And the Wall Street Journal reports one case of convict leasing, where reparations seem very appropriate.   [7-18-01]


A possible sleeper issue at this year's General Assembly, lost amidst overtures related to human sexuality and the attacks on Dirk Ficca's Peacemaking Conference remarks, might just be the issue of reparations for slavery. The issue will be coming to the General Assembly by way of a report from the Advocacy Committee for Racial Ethnic Concerns. The report includes a recommendation to form "a task force to study (in consultation with the Advocacy Committee for Racial Concerns) reparations for African-American, Native American and Alaskan Natives, Asian-Americans, Mexicans, Puerto Rican and others who have experienced significantly disparate treatment and report its findings and recommendations to the 216th General Assembly (2004).



The reparations issue is nothing new. The issue of reparations for slavery was first raised early in the nineteenth century and has been with us in various forms ever since. In the early 1960's it was an issue seriously debated within the African-American community.



More recently Rep. John Conyers (D-Mich.) introduced H.R. 40: THE COMMISSION TO STUDY REPARATIONS PROPOSALS FOR AFRICAN AMERICANS ACT. The legislation calls upon the United States government "To acknowledge the fundamental injustice, cruelty, brutality, and inhumanity of slavery in the United States and in 13 American colonies between 1619 and 1865 and to establish a commission to examine the institution of slavery, subsequently de jure and de facto racial and economic discrimination against African-Americans, and the impact of those forces on living African-Americans, to make recommendations to the Congress on appropriate remedies and other purposes."



Rep. Conyer's introduction of H.R. 40 can be viewed as an extension and outgrowth of the reparations debate.



Even more recently, a David Horowitz paid advertisement in Brown University's campus newspaper, an advertisement that argued against Reparations, ignited student protest and campus-wide debate. The reparations debate has been heating up even more since the Horowitz ad.



The General Assembly of the Presbyterian Church (U.S.A.) won't be the only Reformed governing body asked to consider the reparations issue this coming summer. The United Church of Christ and the Disciples of Christ will be asked to consider it as well.
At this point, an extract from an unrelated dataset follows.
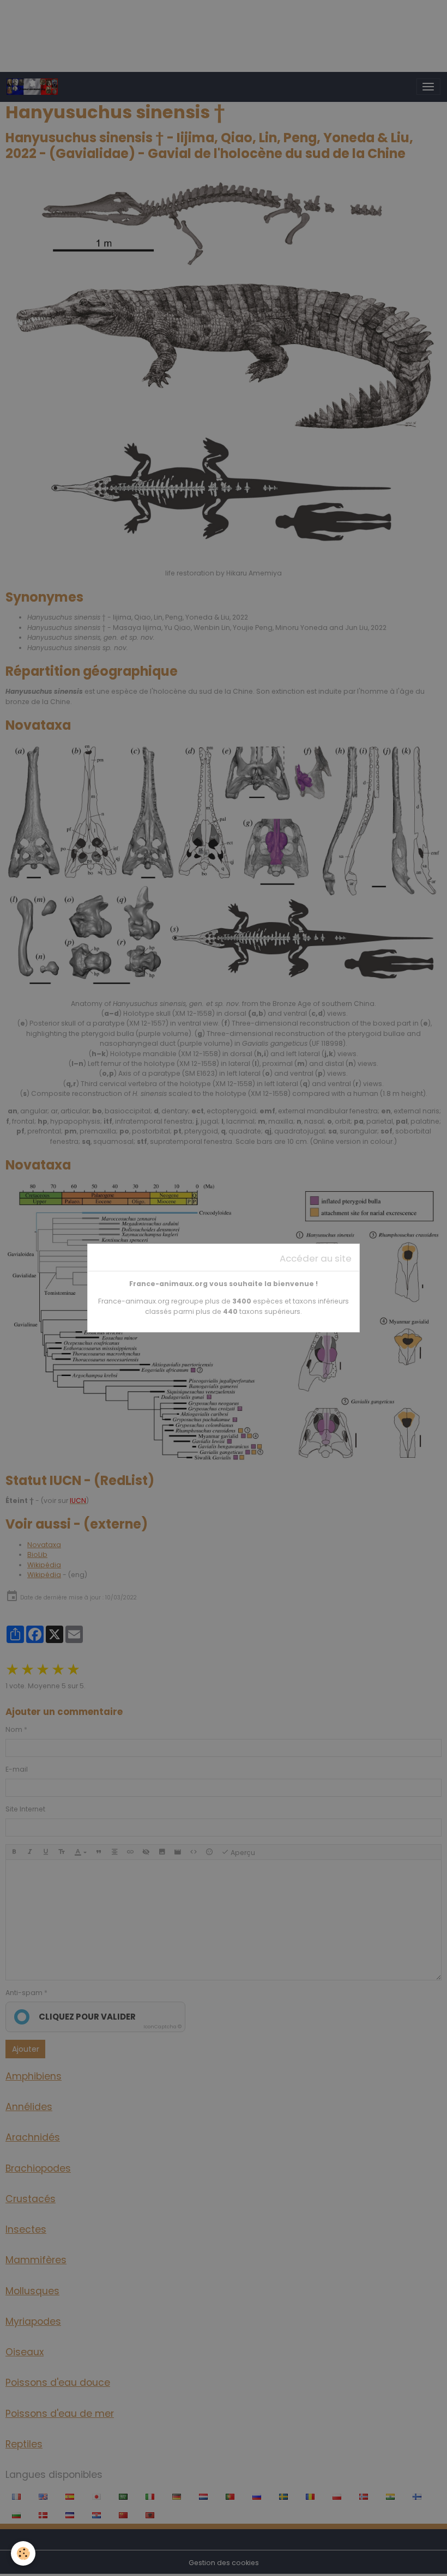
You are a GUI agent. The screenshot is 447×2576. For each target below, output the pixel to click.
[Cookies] (23, 2553)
Even though the Witherspoon Society has not (as of yet) adopted a position on the reparations issue, Witherspoon Society Issues Analyst Christian Iosso has stated "I'm afraid that for most of the U.S. population, even for many of the Black population, the reparations for slavery arguments are going to be a hard sell." Hard sell or not, at least discussing and even studying the Reparations Issue could go a long way in helping our church come to terms with its own segregated past (and present). Witherspoon Society members and all social justice minded Presbyterians are advised to closely watch the reparations issue at this year's GA .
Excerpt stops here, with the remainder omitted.